Former Home Secretary Jacqui Smith is taking over at the city’s Queen Elizabeth hospital – and warned of a need to work with other trusts to relieve serious pressures.

The controversial politician, who lost her Redditch seat after being embroiled in an expenses scandal is to become chair of University Hospitals Birmingham NHS Trust.

She resigned from being Home Secretary in 2009 after it emerged she had claimed expenses for pornographic films watched by her husband.

Ms Smith also came under fire for designating her sister’s house in London as her “main home”, allowing her to claim second home allowances on her Redditch family home.

She begins her new role in December, when she takes over from Sir Albert Bore, the leader of Birmingham City Council.

The £545 million superhospital has been hit by serious capacity problems.

In March, the Post revealed how bosses had been forced to open old wards in the crumbling hospital it replaced due to unprecedented A&E admissions.

Ms Smith said she believes the Trust needs to work closely with other hospitals and agencies to attempt to relieve some of the pressures on the Queen Elizabeth.

The Queen Elizabeth Hospital in Birmingham
The Queen Elizabeth Hospital in Birmingham

She said: “Sir Albert did a really brilliant job in moving the hospital and getting it settled in the new building.

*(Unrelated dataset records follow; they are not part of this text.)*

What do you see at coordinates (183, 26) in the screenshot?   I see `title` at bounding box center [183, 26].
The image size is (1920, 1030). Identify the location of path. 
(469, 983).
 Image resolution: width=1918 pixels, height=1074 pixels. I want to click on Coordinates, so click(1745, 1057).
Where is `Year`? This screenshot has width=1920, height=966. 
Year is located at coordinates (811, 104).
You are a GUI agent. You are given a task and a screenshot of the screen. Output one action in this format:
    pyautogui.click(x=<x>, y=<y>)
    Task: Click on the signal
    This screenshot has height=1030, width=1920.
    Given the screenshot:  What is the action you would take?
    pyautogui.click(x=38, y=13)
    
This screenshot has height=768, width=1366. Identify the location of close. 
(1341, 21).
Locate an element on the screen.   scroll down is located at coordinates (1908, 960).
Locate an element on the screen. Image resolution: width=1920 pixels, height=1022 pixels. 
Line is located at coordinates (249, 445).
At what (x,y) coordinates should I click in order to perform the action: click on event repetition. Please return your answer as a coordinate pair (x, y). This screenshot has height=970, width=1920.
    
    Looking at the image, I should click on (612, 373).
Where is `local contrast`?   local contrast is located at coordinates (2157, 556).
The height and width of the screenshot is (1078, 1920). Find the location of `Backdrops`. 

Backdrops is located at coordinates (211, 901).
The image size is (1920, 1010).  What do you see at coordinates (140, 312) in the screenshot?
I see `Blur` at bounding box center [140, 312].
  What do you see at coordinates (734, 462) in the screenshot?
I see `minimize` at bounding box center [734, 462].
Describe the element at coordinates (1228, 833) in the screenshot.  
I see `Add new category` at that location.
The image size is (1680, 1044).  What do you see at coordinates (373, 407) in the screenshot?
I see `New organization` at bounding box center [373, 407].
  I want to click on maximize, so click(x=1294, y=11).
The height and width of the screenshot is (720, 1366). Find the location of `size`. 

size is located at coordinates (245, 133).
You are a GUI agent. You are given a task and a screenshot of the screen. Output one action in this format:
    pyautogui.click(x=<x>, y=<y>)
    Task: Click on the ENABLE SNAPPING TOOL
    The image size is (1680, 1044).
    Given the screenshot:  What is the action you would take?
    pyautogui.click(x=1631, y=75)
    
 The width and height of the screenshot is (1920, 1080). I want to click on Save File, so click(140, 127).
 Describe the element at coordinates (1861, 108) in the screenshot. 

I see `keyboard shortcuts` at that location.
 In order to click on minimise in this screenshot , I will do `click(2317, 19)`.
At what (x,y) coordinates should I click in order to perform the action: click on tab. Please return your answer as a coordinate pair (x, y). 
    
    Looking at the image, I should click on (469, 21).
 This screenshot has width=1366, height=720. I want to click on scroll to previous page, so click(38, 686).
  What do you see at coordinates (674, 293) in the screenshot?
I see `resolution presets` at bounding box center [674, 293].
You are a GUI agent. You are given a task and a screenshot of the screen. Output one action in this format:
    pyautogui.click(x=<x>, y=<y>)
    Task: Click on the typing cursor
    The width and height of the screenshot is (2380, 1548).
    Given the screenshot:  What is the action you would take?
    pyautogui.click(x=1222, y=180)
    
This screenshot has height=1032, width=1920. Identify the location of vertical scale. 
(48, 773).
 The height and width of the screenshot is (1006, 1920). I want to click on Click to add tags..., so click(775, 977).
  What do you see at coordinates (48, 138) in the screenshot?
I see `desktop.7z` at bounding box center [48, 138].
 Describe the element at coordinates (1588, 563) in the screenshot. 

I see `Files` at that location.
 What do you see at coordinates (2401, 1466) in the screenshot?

“But now there are new challenges, which include continuing to find cost improvements.

“There is the work that needs to happen with neighbours, both health neighbours and others across Birmingham to deal with some of the problems that can’t be solved by one Trust alone.

“There’s a challenge of how the Queen Elizabeth works with other Trusts and the GPs and clinical commissioning groups both to reduce the pressure on A&E and to make sure people have places they can go to after they have been treated at the Queen Elizabeth.”

The hospital has experienced an increase in demand for services which managers believe is partly a result of publicity surrounding the new building, which has attracted some patients who may actually live closer to other hospitals.

Like many hospitals it has also faced difficulty discharging patients who no longer require the level of care it is designed to provide, due to a shortage of places in community hospitals or care services provided by local authorities.

Ms Smith added: “It is an immense honour to be the chair of a hospital which is clearly providing a fantastic service to patients, carers and their families, which is a regional leader and increasingly a national and international leader as well.

“I think the job of chair is firstly to be the champion of the community and patient, and also to make sure an excellent hospital doesn’t become complacent, particularly given the big challenges facing the NHS and the hospital at the moment. In particular, we need to find better ways to listen to and reflect the needs of patients.”

Meanwhile an MP accused Health Secretary Jeremy Hunt of “rewarding failure” after he announced funding of £250 million to help hospital A&E departments cope with demand over winter – but revealed that the Queen Elizbaeth Hospital would be excluded.

The cash appeared to be targeted at hospitals which are currently failing to meet a government target of admitting, transferring or discharging at least 95 per cent of emergency patients within four hours of arrival.

Heart of England NHS Foundation Trust, which runs Good Hope and Heartlands Hospital in Birmingham as well as Solihull Hospital, dealt with 91.3 per cent of patients within the time limit in the week ending September 1, according to official figures.

The Trust received £9.8 million from a pot of £250 million distributed by the Department of Health this week.

Sandwell and West Birmingham Hospitals NHS Trust, which saw 92.7 per cent of major A&E patients within the time limit, received £4.2 million. But University Hospitals Birmingham NHS Trust, which runs the Queen Elizabeth in Edgbaston, dealt with 95.1 per cent of patients within four hours and was not included.

Edgbaston MP Gisela Stuart (Lab) said: “It looks to me as if we are rewarding failure and I have raised this with the Health Secretary.”

The Queen Elizabeth boasts state-of-the-art facilities after it moved to its new home which cost £545 million to build in 2010, but the Birmingham Post revealed in March that it had been forced to re-open parts of the old hospital building dating back to the 1930s because of a shortage of beds. Currently, 48 beds in the old premises are still in use.

A Department for Health spokesman said: “Funding went to A&E departments that were judged to be most in need of it.

“Where trusts haven’t received any, it was because they were judged to be operating well.”